Publication on website
In accordance with Rule 26.1 of the Takeover Code, a copy of this announcement, together with all information incorporated by reference into this announcement, will be, available, free of charge, subject to certain restrictions relating to persons resident in Restricted Jurisdictions on RBC's website at https://www.rbc.com/investorrelations/offer-for-brewin-dolphin.html and Brewin Dolphin's website at https://www.brewin.co.uk/RBCoffer.

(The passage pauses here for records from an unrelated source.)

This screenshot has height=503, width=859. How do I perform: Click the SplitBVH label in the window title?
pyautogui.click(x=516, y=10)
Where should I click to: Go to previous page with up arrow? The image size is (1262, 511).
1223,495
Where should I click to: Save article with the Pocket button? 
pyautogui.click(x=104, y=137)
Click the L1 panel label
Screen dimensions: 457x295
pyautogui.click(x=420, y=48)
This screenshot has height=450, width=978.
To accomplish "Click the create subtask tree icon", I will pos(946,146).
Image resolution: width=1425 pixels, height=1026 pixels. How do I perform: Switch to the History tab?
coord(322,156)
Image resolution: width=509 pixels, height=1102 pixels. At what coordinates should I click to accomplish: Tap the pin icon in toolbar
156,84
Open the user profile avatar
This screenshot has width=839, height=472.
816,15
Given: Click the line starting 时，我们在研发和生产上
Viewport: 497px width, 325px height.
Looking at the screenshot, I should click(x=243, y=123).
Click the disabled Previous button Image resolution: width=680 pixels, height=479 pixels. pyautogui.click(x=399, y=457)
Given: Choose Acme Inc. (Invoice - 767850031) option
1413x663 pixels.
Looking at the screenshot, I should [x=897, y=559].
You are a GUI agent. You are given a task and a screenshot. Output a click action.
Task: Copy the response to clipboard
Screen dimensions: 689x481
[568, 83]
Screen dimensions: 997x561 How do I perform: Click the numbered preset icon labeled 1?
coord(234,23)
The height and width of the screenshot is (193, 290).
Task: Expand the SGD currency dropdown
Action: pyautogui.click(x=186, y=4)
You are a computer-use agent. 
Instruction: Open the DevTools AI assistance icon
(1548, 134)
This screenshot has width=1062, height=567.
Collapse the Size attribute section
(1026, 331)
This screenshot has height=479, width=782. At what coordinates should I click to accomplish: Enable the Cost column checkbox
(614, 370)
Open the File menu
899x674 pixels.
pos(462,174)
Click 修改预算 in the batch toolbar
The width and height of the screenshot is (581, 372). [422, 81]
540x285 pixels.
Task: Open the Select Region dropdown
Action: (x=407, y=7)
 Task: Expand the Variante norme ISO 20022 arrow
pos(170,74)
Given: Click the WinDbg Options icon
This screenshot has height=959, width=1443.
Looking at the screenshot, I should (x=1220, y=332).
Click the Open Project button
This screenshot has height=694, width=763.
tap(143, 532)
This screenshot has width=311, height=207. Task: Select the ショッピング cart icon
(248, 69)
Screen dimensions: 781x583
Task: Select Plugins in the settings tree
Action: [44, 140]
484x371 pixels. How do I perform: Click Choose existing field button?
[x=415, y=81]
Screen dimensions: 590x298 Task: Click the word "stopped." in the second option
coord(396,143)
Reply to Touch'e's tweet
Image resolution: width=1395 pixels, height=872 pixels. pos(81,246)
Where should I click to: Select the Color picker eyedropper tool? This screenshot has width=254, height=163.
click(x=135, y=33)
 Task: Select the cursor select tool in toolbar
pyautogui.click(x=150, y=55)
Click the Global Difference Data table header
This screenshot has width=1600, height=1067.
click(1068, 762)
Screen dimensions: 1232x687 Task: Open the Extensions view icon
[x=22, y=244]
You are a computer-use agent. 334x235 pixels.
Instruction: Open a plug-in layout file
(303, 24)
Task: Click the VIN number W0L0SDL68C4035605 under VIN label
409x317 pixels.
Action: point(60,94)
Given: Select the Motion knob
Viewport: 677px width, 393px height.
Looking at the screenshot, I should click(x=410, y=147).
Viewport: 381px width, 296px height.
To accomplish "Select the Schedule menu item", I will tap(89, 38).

Neither the contents of these websites nor the content of any other website accessible from hyperlinks on such websites is incorporated into, or forms part of, this announcement.
Hard copy documents
In accordance with Rule 30.3 of the Takeover Code, Brewin Dolphin Shareholders, persons with information rights and participants in the Brewin Dolphin Share Plans may request a hard copy of this announcement by contacting Equiniti at Aspect House, Spencer Road, Lancing, West Sussex BN99 6DA or by calling the Shareholder Helpline between 8.30 a.m. and 5.30 p.m., Monday to Friday excluding public holidays in England and Wales on 0333-207-6536 or if calling from outside the UK on +44 333-207-6536. Calls are charged at the standard geographic rate and will vary by provider. Calls outside the United Kingdom will be charged at the applicable international rate. For persons who receive a copy of this announcement in electronic form or via a website notification, a hard copy of this announcement will not be sent unless so requested. Such persons may also request that all future documents, announcements and information be sent to them in relation to the Acquisition in hard copy form.